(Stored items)
^^^^
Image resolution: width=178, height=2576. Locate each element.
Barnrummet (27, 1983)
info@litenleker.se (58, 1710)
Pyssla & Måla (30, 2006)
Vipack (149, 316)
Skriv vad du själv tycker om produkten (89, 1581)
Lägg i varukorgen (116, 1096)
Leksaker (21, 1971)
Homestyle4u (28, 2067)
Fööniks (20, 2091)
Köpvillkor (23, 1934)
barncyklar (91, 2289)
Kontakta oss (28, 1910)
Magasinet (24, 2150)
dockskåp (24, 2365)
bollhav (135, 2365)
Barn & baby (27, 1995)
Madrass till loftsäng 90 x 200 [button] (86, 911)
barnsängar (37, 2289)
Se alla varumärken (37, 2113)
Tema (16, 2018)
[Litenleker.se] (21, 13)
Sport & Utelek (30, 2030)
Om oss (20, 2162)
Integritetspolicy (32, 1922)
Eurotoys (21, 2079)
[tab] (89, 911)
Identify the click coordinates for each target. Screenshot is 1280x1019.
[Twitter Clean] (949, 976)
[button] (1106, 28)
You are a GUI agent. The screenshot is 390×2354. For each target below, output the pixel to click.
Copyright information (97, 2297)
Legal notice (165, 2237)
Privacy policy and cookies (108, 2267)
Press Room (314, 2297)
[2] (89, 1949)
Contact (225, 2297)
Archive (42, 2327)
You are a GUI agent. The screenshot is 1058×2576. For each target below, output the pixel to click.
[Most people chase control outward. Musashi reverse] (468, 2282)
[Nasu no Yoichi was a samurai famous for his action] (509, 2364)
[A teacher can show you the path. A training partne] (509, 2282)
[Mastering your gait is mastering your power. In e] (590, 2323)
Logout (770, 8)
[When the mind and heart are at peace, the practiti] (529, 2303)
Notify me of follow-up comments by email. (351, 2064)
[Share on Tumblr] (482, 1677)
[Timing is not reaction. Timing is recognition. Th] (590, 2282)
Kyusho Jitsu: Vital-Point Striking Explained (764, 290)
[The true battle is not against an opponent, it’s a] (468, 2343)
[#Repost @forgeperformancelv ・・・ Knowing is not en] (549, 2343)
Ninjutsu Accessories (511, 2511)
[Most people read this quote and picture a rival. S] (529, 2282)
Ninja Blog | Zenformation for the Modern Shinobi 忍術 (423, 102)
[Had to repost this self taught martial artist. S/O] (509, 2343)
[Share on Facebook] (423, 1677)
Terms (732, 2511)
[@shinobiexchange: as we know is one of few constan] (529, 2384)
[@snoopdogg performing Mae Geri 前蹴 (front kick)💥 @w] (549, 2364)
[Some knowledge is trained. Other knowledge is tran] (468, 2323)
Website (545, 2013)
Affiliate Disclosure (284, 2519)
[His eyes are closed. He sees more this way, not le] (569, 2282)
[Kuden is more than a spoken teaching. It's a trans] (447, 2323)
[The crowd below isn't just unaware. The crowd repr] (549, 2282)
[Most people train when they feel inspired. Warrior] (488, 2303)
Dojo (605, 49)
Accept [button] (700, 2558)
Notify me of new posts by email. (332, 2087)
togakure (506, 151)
^^^^
Using the data above, print exactly the lines from the line that contains "Press Room (314, 2297)" through the line that contains "[Share on Facebook] (423, 1677)", with both included.

-- EXERCISE RESPONSE --
Press Room (314, 2297)
[2] (89, 1949)
Contact (225, 2297)
Archive (42, 2327)
You are a GUI agent. The screenshot is 1058×2576. For each target below, output the pixel to click.
[Most people chase control outward. Musashi reverse] (468, 2282)
[Nasu no Yoichi was a samurai famous for his action] (509, 2364)
[A teacher can show you the path. A training partne] (509, 2282)
[Mastering your gait is mastering your power. In e] (590, 2323)
Logout (770, 8)
[When the mind and heart are at peace, the practiti] (529, 2303)
Notify me of follow-up comments by email. (351, 2064)
[Share on Tumblr] (482, 1677)
[Timing is not reaction. Timing is recognition. Th] (590, 2282)
Kyusho Jitsu: Vital-Point Striking Explained (764, 290)
[The true battle is not against an opponent, it’s a] (468, 2343)
[#Repost @forgeperformancelv ・・・ Knowing is not en] (549, 2343)
Ninjutsu Accessories (511, 2511)
[Most people read this quote and picture a rival. S] (529, 2282)
Ninja Blog | Zenformation for the Modern Shinobi 忍術 (423, 102)
[Had to repost this self taught martial artist. S/O] (509, 2343)
[Share on Facebook] (423, 1677)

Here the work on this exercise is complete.